• **TASKS TO COMPLETE**:
(A) Retype the stretch of the termite mound passage from "The scientists also" through "the scientists wrote.".
(B) In the records, echo the stretch from the line containing "Task: Enable the Execution date toggle" through the line containing "click(x=730, y=91)".

• **SOURCE EXTRACT**:
· · ·
How many mounds? Some 200 million, the scientists estimate.
“They’re all over the place,” Funch said.
The cone-shape mounds are the work of Syntermes dirus, among the largest termite species at about half an inch long. The mounds, spaced on average about 60 feet apart, are spread across an area as large as Britain.
“As humans, we have never built a city that big, anywhere,” Martin said.
The scientists were also surprised when they received results of the radioactive dating of 11 mounds. The youngest was about 690 years old. The oldest was at least 3,820 years old, or close in age to the great pyramids of Giza in Egypt. “That just kind of blew me out of the water,” Funch said.
Martin said they used the minimum age suggested by the data, but the oldest mound could be more than twice as old.
The scientists also estimated that to build 200 million mounds, the termites had excavated 2.4 cubic miles of dirt — a volume equal to about 4,000 great pyramids of Giza. It is "the greatest known example of ecosystem engineering by a single insect species,” the scientists wrote.
Another surprise was that the mounds turned out to be just mounds.
Other termites build mounds with complicated networks of tunnels that provide ventilation for underground nests.
But cutting through some of the mounds, Funch and Martin found only a single central tube leading to the top, and they never came across any nests.
These mounds were not ventilation structures, but simply piles of dirt. As the termites excavated networks of tunnels below the landscape, they needed somewhere to discard the excavated dirt. So they carried the dirt up the central tube to the top of a mound and tossed it out.
That might also explain the regular spacing between the mounds. At first, Funch and Martin thought that to be the result of competing colonies. But when they put a termite from one mound next to one from a neighboring mound, there was no conflict, indicating they were from the same family.
They concluded the pattern was simply an efficient spacing of garbage piles.
Young, active mounds grow to 4 to 5 feet tall in a couple of years, Funch said. Most of the older mounds appear inactive. The scientists do not know if that means the termites have left or if they simply have no need for additional digging in the area after constructing the needed tunnels.
While people living in the region knew of the termite mounds, few outsiders did. The expanse of the construction was hidden by scrubby forest known as caatinga.
“That’s why they were undiscovered for so long,” Funch said. “You cannot see them in the native vegetation. And not many scientists pass this way.” For most of the year, with temperatures reaching 100 degrees Fahrenheit or hotter, the trees are scorched white. The landscape turns green after a short rainy season, and then the leaves fall, and the landscape grows desolate again.
As parts of the forest were cleared, the mounds became visible, and about a decade ago, Google Earth’s satellite images became sharp enough that Funch could spot individual mounds. He drove to some of the sites to verify that the mounds were there.
· · ·
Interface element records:

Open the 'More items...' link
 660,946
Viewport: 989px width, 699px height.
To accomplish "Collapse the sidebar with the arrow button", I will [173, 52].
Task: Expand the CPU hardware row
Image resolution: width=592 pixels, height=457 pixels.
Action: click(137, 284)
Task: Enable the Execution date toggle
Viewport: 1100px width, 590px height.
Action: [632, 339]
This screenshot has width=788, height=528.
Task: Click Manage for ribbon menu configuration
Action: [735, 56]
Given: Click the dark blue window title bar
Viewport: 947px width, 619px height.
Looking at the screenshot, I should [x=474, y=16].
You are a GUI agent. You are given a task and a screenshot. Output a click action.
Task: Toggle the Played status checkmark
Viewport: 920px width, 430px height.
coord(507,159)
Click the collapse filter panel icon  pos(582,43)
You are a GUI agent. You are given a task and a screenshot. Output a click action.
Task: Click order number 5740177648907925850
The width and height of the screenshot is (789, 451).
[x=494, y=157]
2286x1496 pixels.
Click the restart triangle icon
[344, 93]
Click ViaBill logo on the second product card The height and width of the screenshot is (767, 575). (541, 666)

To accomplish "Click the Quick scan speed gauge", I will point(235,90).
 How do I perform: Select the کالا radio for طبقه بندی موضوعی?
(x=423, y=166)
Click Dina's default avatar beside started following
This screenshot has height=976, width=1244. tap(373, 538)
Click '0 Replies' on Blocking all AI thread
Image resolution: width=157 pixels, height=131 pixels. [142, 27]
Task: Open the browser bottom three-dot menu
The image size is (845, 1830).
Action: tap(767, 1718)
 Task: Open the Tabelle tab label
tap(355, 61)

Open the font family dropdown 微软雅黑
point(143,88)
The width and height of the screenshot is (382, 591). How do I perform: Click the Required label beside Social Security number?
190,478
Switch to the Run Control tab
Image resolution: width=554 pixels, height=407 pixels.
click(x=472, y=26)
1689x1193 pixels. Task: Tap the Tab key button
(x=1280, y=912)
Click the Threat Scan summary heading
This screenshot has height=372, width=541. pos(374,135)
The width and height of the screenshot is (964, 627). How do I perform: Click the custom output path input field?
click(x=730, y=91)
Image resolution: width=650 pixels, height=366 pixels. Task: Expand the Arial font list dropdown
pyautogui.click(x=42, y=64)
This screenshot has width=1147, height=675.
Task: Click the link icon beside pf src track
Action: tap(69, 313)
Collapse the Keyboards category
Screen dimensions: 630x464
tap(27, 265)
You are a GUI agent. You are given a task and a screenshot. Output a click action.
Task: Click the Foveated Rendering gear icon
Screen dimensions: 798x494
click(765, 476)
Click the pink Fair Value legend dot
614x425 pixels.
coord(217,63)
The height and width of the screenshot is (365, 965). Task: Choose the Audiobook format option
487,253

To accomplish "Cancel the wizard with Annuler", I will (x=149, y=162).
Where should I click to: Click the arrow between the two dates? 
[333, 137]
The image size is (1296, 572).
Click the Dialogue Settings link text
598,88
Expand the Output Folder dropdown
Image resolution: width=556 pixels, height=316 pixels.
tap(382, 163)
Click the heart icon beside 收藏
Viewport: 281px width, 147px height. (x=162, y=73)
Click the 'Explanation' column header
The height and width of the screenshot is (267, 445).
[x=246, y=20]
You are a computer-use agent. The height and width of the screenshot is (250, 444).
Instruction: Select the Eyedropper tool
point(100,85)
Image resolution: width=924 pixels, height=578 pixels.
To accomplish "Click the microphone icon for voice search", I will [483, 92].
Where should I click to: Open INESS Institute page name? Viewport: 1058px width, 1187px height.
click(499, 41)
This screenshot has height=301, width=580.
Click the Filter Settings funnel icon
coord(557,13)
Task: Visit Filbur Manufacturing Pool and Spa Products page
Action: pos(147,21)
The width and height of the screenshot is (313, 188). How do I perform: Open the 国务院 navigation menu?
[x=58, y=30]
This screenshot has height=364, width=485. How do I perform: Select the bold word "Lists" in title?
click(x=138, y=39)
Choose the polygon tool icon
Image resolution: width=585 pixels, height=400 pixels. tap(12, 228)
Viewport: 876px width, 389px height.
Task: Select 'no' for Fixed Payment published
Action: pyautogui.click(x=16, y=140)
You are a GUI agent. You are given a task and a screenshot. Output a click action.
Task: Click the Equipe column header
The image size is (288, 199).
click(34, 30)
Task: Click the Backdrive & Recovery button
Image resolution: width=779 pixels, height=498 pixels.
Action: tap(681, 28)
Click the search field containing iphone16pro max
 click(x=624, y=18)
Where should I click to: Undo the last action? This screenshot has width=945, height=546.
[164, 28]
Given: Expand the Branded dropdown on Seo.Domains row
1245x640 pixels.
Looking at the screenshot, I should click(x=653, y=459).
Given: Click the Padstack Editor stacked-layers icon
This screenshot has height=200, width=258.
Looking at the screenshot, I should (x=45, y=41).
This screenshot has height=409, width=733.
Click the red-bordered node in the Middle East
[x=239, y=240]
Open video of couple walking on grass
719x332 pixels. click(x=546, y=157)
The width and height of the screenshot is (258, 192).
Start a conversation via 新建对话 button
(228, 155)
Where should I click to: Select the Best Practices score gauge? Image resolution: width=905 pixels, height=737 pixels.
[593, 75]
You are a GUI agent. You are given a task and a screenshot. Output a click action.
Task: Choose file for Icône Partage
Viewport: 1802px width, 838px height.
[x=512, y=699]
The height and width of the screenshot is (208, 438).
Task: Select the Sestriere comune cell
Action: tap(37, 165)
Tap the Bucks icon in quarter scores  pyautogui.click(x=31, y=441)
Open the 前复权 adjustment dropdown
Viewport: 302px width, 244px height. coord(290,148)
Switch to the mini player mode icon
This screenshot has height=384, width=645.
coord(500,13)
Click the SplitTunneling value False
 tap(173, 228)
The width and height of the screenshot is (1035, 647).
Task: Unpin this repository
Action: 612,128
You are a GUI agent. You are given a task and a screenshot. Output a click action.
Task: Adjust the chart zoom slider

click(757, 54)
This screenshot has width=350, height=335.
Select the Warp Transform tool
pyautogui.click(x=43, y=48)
· · ·
• **SOLUTIONS TO THE TASKS**:
(A)
The scientists also estimated that to build 200 million mounds, the termites had excavated 2.4 cubic miles of dirt — a volume equal to about 4,000 great pyramids of Giza. It is "the greatest known example of ecosystem engineering by a single insect species,” the scientists wrote.

(B)
Task: Enable the Execution date toggle
Viewport: 1100px width, 590px height.
Action: [632, 339]
This screenshot has width=788, height=528.
Task: Click Manage for ribbon menu configuration
Action: [735, 56]
Given: Click the dark blue window title bar
Viewport: 947px width, 619px height.
Looking at the screenshot, I should [x=474, y=16].
You are a GUI agent. You are given a task and a screenshot. Output a click action.
Task: Toggle the Played status checkmark
Viewport: 920px width, 430px height.
coord(507,159)
Click the collapse filter panel icon  pos(582,43)
You are a GUI agent. You are given a task and a screenshot. Output a click action.
Task: Click order number 5740177648907925850
The width and height of the screenshot is (789, 451).
[x=494, y=157]
2286x1496 pixels.
Click the restart triangle icon
[344, 93]
Click ViaBill logo on the second product card The height and width of the screenshot is (767, 575). (541, 666)

To accomplish "Click the Quick scan speed gauge", I will point(235,90).
 How do I perform: Select the کالا radio for طبقه بندی موضوعی?
(x=423, y=166)
Click Dina's default avatar beside started following
This screenshot has height=976, width=1244. tap(373, 538)
Click '0 Replies' on Blocking all AI thread
Image resolution: width=157 pixels, height=131 pixels. [142, 27]
Task: Open the browser bottom three-dot menu
The image size is (845, 1830).
Action: tap(767, 1718)
 Task: Open the Tabelle tab label
tap(355, 61)

Open the font family dropdown 微软雅黑
point(143,88)
The width and height of the screenshot is (382, 591). How do I perform: Click the Required label beside Social Security number?
190,478
Switch to the Run Control tab
Image resolution: width=554 pixels, height=407 pixels.
click(x=472, y=26)
1689x1193 pixels. Task: Tap the Tab key button
(x=1280, y=912)
Click the Threat Scan summary heading
This screenshot has height=372, width=541. pos(374,135)
The width and height of the screenshot is (964, 627). How do I perform: Click the custom output path input field?
click(x=730, y=91)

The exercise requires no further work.